> **What needs to be done**:
Everything from the line that contains "Instruction: Open Microsoft Excel app icon" through the final line of the records below should be quoted exactly, except the pictures.

Data listing START

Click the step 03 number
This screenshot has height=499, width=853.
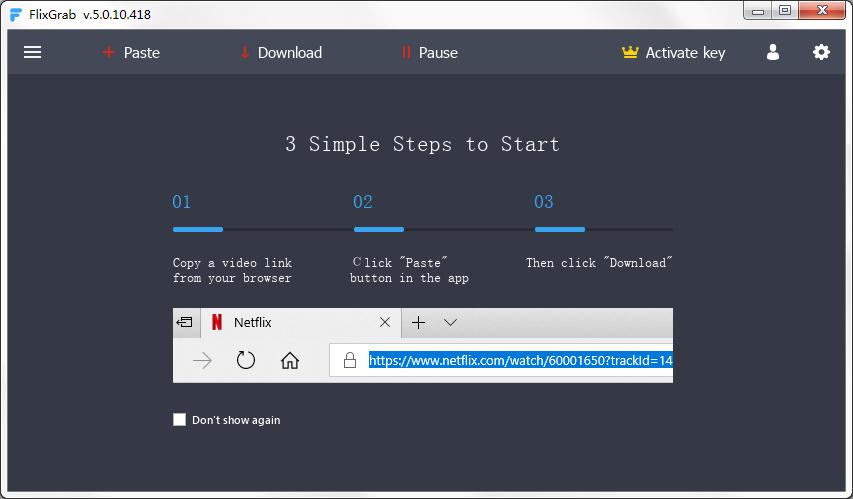point(543,202)
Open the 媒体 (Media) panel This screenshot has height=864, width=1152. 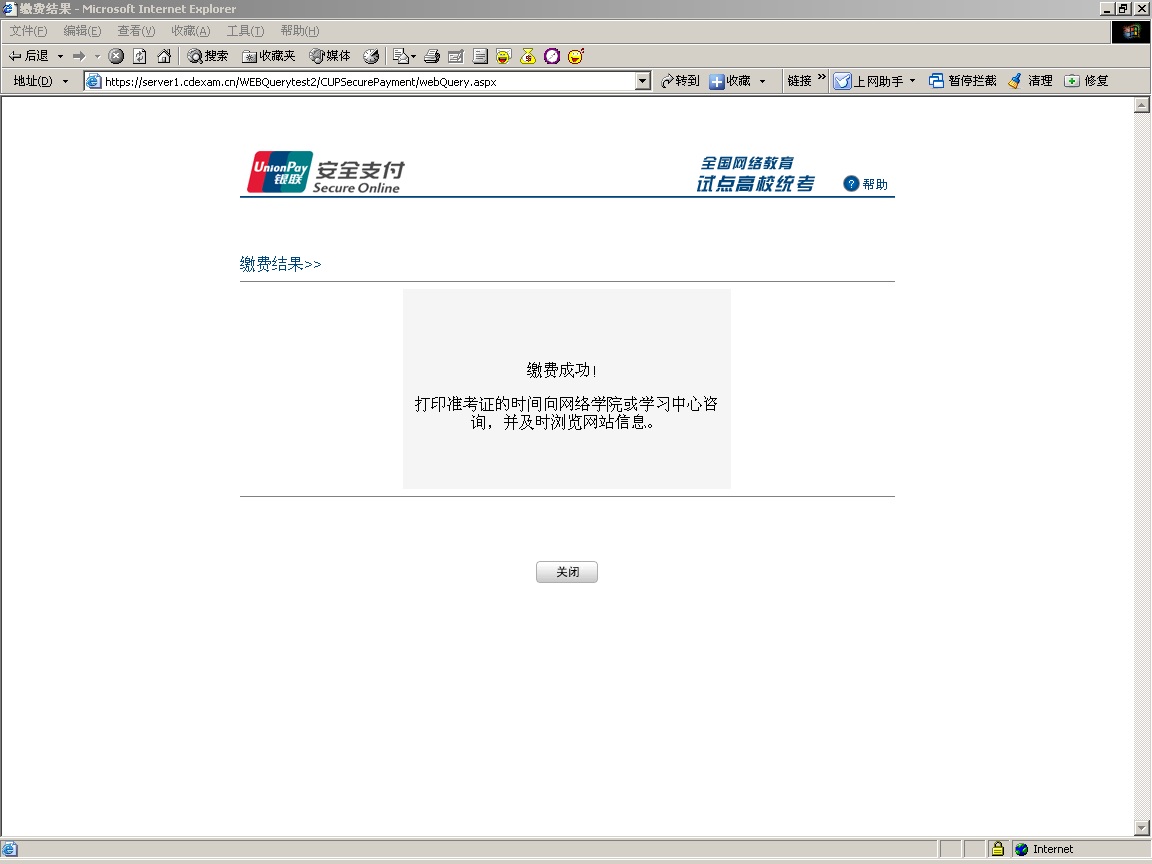[330, 56]
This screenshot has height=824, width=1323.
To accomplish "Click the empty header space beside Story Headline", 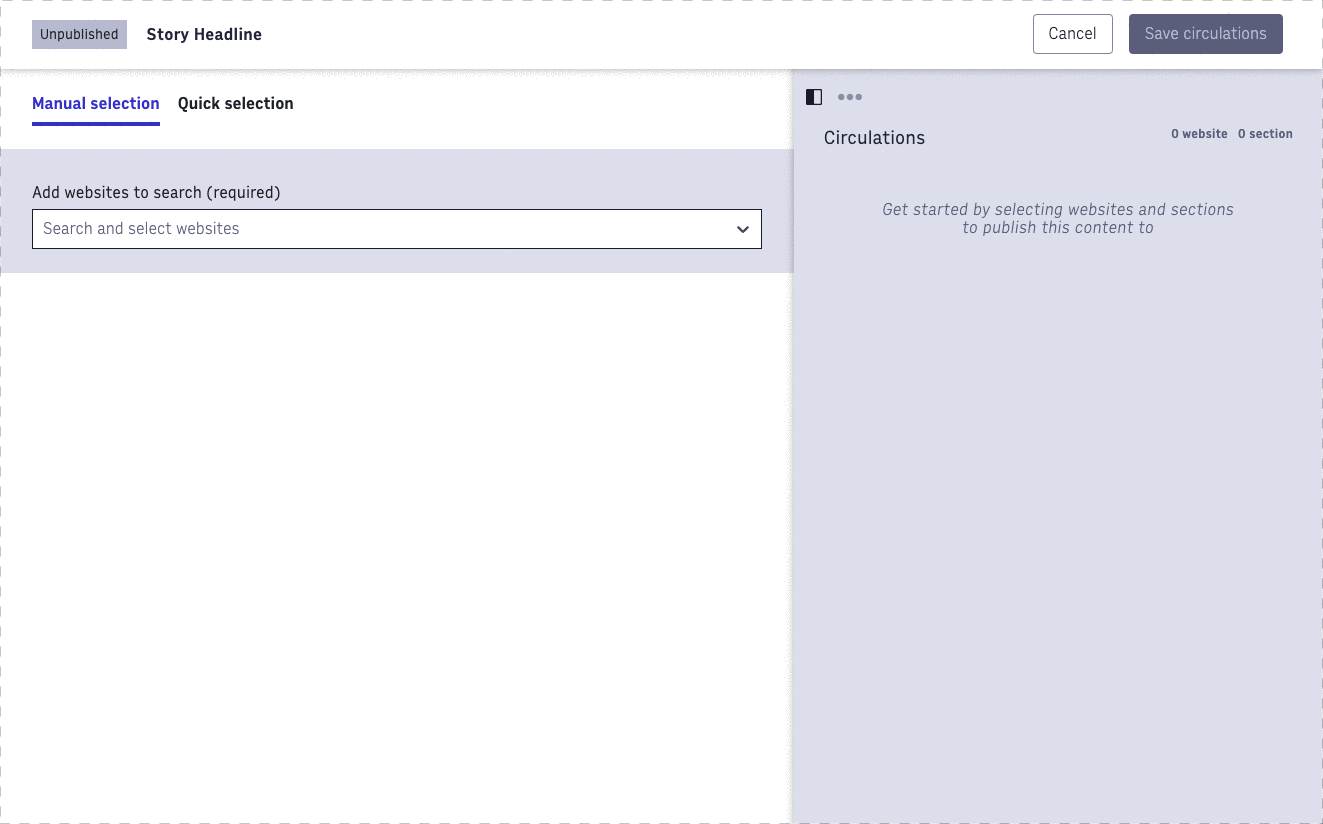I will [x=640, y=34].
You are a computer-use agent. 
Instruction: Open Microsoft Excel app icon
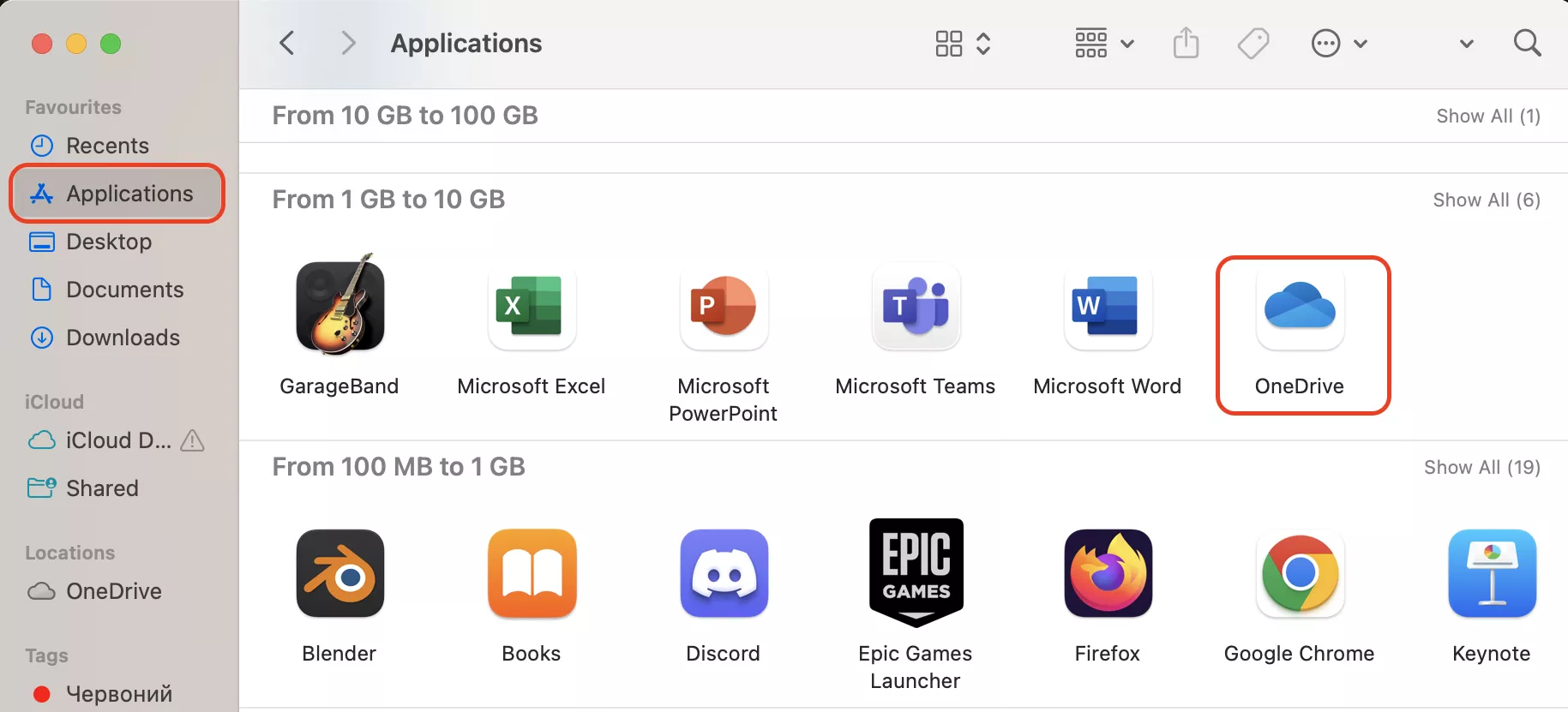[532, 307]
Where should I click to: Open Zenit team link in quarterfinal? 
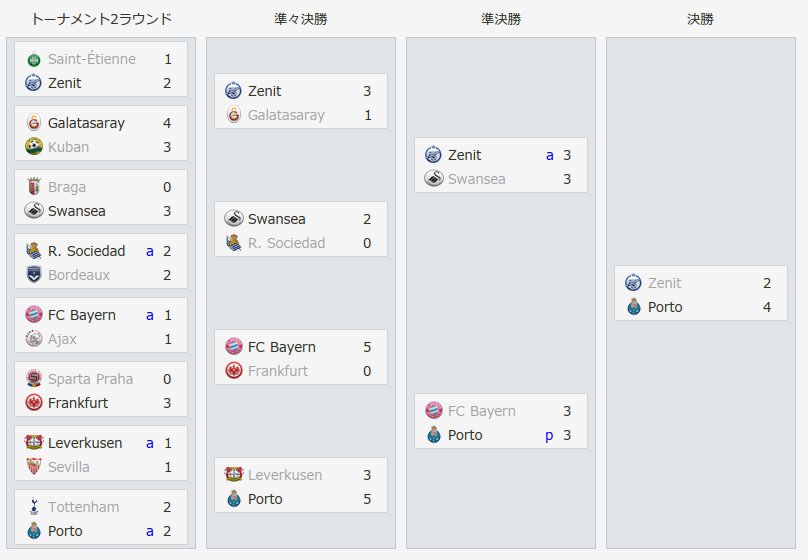point(264,91)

Data listing END

> **The answer**:
Instruction: Open Microsoft Excel app icon
[532, 307]
Where should I click to: Open Zenit team link in quarterfinal? 
point(264,91)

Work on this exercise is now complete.